#### [EXERCISE TASK]
Pick out every line in the records below that contains the string "resolution", and copy each one.

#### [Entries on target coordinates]
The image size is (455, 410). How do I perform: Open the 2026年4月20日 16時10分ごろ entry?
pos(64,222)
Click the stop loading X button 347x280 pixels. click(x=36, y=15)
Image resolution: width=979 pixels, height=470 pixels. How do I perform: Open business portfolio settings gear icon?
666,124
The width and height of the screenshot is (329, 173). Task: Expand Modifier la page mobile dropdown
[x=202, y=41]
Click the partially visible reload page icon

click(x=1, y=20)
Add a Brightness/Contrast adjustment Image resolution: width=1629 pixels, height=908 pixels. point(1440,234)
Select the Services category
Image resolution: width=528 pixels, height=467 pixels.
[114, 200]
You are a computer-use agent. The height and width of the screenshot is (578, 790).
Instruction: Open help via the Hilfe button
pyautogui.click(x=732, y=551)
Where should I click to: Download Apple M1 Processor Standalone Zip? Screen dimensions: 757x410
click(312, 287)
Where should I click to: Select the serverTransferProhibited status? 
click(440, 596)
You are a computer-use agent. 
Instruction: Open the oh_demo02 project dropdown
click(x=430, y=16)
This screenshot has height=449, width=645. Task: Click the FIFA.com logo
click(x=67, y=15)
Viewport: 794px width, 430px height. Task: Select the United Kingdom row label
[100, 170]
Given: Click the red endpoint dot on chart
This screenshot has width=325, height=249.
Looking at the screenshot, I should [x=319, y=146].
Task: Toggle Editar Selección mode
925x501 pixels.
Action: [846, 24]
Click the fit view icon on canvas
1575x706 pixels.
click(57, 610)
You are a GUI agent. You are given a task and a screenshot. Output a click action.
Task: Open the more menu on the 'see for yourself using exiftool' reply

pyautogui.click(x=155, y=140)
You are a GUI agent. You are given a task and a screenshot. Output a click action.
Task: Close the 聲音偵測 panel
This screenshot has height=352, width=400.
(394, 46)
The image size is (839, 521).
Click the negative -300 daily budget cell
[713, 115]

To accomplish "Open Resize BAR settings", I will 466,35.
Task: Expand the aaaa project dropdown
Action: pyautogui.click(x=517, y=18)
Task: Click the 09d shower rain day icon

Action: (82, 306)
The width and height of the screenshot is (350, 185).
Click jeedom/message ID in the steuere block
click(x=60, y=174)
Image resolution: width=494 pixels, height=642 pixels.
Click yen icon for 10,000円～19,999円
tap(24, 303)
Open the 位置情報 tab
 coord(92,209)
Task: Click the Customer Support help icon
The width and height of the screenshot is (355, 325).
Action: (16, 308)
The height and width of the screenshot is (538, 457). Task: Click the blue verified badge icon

#### [RESULT OF THE TASK]
Image resolution: width=979 pixels, height=470 pixels. How do I perform: Open business portfolio settings gear icon?
Add a Brightness/Contrast adjustment Image resolution: width=1629 pixels, height=908 pixels. point(1440,234)
Image resolution: width=528 pixels, height=467 pixels.
Image resolution: width=494 pixels, height=642 pixels.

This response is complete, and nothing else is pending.